GENEL - 16 Mart 2012 Cuma 15:22

HAVALİMANINDAKİ SORUNLAR ÇALIŞTAYDA MASAYA YATIRILDI

A
A
A
HAVALİMANINDAKİ SORUNLAR ÇALIŞTAYDA MASAYA YATIRILDI

Atatürk Havalimanı’nda acil çözüm bekleyen sorunlar Devlet Hava Meydanları İşletmesi (DHMİ) Çalıştayı’nda masaya yatırıldı.
Günde ortalama bin uçağın iniş kalkış yaptığı Atatürk Havalimanı’nda acil çözüm bekleyen sorunlar Devlet Hava Meydanları İşletmesi Çalıştayı’nda masaya yatırıldı. Önce havalimanında trafiği rahatlatmak için yapılan çalışmalar sinevizyon gösterisi eşliğinde anlatıldı. Ardından çalıştaya katılanlardan yaşadıkları sıkıntıları ve çözüm önerileri anlatmaları istendi. Herkesin ortak şikayeti havalimanının fiziki yapısının ihtiyacı karşılamakta yetersiz kaldığı yönündeydi. Çözüm için Atatürk Havalimanı’na 4’üncü
paralel pist yapılması, meteorolojik verilerin anlık olarak pilotlara verilmesi, hatta şiddetli rüzgarlı havalarda pilotların görerek pas geçmesi bile vardı.

**Verilen Liste**
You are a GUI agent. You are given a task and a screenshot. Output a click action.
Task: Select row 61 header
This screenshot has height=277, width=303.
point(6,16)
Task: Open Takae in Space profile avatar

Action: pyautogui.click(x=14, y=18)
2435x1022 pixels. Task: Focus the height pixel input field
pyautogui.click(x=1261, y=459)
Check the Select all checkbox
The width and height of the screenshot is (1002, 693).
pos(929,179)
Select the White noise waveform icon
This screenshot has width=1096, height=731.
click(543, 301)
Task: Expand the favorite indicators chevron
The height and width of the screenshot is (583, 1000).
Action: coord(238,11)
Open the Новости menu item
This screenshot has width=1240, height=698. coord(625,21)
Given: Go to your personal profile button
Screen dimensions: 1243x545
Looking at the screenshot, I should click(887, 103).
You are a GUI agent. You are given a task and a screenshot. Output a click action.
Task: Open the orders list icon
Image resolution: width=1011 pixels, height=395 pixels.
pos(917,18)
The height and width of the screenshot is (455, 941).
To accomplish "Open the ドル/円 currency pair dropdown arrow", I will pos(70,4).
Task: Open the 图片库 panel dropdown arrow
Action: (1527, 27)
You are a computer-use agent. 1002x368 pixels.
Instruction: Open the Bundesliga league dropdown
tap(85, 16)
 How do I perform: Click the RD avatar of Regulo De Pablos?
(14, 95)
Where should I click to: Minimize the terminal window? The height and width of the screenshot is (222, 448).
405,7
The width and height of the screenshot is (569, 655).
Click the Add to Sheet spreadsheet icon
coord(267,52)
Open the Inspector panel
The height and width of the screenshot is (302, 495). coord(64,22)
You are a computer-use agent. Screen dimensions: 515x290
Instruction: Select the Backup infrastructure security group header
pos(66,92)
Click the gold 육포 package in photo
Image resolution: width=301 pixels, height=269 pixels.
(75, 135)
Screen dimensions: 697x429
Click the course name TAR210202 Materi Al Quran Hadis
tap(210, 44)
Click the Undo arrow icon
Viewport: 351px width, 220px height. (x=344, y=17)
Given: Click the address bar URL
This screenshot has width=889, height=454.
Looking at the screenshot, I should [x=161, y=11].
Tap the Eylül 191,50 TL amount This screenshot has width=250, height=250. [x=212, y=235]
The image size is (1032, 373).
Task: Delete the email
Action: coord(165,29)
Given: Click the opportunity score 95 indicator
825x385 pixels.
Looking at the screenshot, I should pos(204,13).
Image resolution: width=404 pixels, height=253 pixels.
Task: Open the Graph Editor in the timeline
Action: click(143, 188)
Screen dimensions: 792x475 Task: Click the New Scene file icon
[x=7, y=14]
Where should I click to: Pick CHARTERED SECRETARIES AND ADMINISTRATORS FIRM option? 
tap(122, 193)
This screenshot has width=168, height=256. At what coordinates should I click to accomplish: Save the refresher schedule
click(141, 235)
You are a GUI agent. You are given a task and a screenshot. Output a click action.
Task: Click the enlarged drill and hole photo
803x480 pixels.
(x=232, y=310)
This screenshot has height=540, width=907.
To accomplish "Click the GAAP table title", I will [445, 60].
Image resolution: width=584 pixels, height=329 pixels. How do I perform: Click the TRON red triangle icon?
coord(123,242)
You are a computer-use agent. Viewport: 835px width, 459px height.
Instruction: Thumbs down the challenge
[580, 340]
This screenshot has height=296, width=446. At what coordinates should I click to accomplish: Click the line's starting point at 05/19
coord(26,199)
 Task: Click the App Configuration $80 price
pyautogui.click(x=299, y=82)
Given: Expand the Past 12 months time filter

**Amaç**
Atatürk Havalimanı'nın sorunlarını anlatan haberi, son cümlesinden sonrasını yazarak sürdürün.

**Alıştırma Cevabı**
Şikayetlerden en dikkat çekeni ise THY Uçuş İşletmeden Sorumlu Genel Müdür Yardımcısı Asaf Ahmet Bora’dan geldi. Bora, "Uçaklarımızın pist başına gitmek için geçirdikleri süre 20 dakikanın üzerine çıktı. Aynı şekilde piste inen bir uçağımız park yerine 20 dakikanın üzerinde bir sürede gelmektedir. Bu THY için çok ciddi bir maddi kayıp anlamına geliyor. Bunun bir hesabını da yaptık. Ocak 2011’den Şubat 2012’ye kadar taksi süreleri 20 dakikanın üzerine çıktığı için 5 milyon 781 bin dolarlık ekstra yakıt
harcadık. Her uçakta bir dakika zaman eksiltebilirsek, 1.5 milyon dolar tasarruf etmiş olacağız" diye konuştu.
"GEREKİRSE İLK ARAMAYI BİLE KALDIRIZ"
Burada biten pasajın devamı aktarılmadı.